The invention relates in particular to aleglitazar for use as defined above wherein aleglitazar is for oral use at a dose of 150 ug once a day.

The invention further relates to:

The use of aleglitazar in the manufacture of a medicament for treating or preventing major adverse cardiac events in a Type 2 Diabetes patient having chronic kidney disease and dyslipidemia;

The use of aleglitazar in the manufacture of a medicament for treating or preventing major adverse cardiac events in a Type 2 Diabetes patient having a GFR inferior to 60 mF/min and a HDF-C level inferior to 40 mg/dF;

The use as defined above, wherein chronic kidney disease is diabetic kidney disease;

The use as defined above, wherein major adverse cardiac events are cardiovascular death, non-fatal myocardial infarction or non-fatal stroke; and

The use as defined above, wherein the patient is of Asian ethnicity. The invention also relates to the use of aleglitazar in the manufacture of a medicament for treating or preventing major adverse cardiac events in a Type 2 Diabetes patient of Asian ethnicity.

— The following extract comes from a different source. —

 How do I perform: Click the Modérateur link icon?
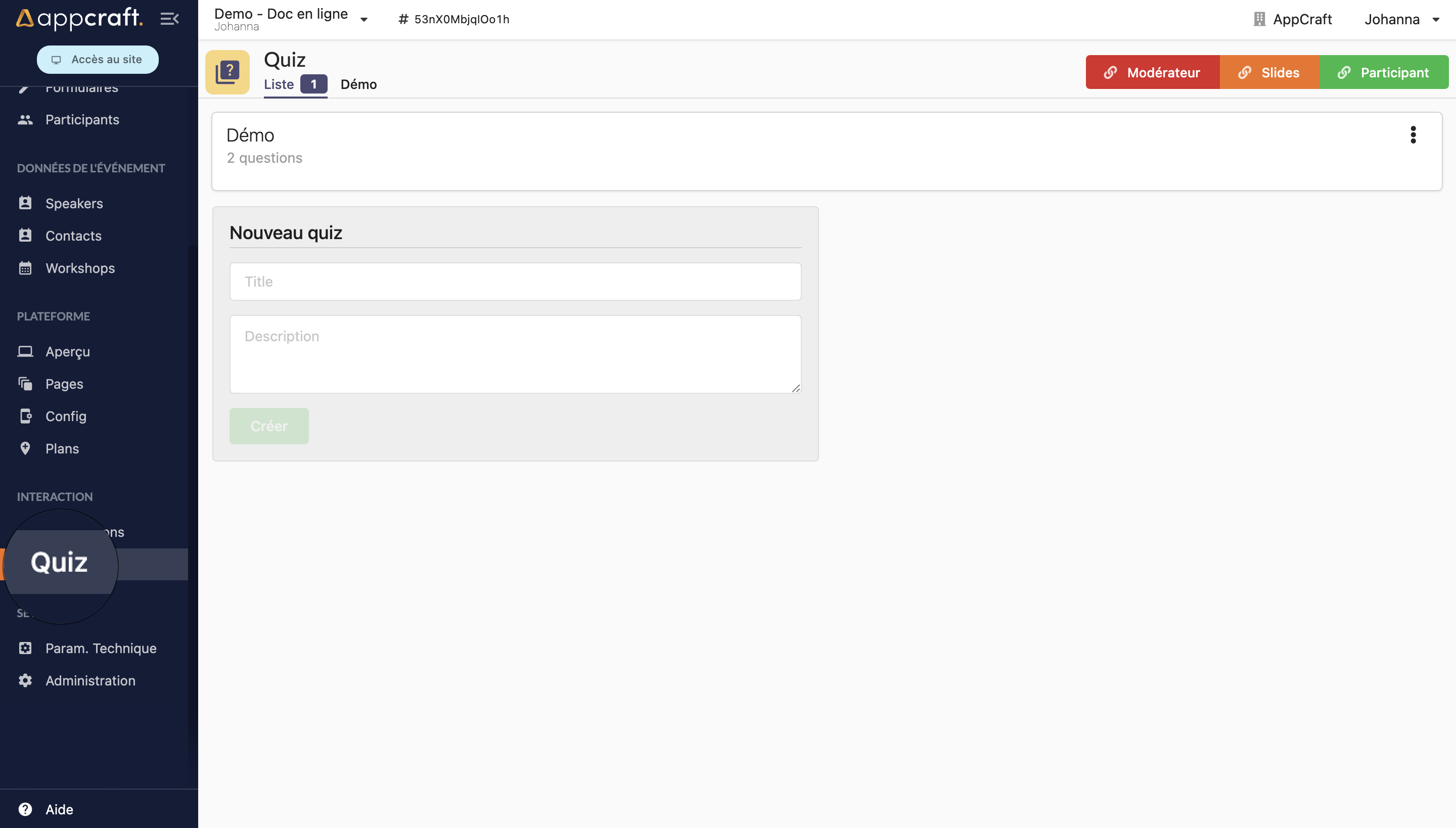click(1110, 72)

The invention relates in particular to a use as defined above wherein aleglitazar is for oral use at a dose of 150 ug once a day.

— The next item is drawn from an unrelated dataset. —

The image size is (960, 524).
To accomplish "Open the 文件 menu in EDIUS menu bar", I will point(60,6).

The invention further relates to:

A method for the treatment or prevention of major adverse cardiac events in a Type 2 Diabetes patient having chronic kidney disease and dyslipidemia comprising the administration of aleglitazar to a patient in need thereof; A method for the treatment or prevention of major adverse cardiac events in a Type

2 Diabetes patient having a GFR inferior to 60 mL/min and a HDL-C level inferior to 40 mg/dL comprising the administration of aleglitazar to a patient in need thereof;

A method as defined above, wherein chronic kidney disease is diabetic kidney disease; A method as defined above, wherein major adverse cardiac events are cardiovascular death, non-fatal myocardial infarction or non-fatal stroke; and

A method as defined above, wherein the patient is of Asian ethnicity.

The invention aslo relates to a method for the treatment or prevention of major adverse cardiac events in a Type 2 Diabetes patient of Asian ethnicity comprising the administration of aleglitazar to a patient in need thereof.

The invention relates in particular to method as defined above wherein aleglitazar is orally administered at a dose of 150 ug once a day.

In the present invention, the patient can in particular be a patient suffering from acute coronary syndrome.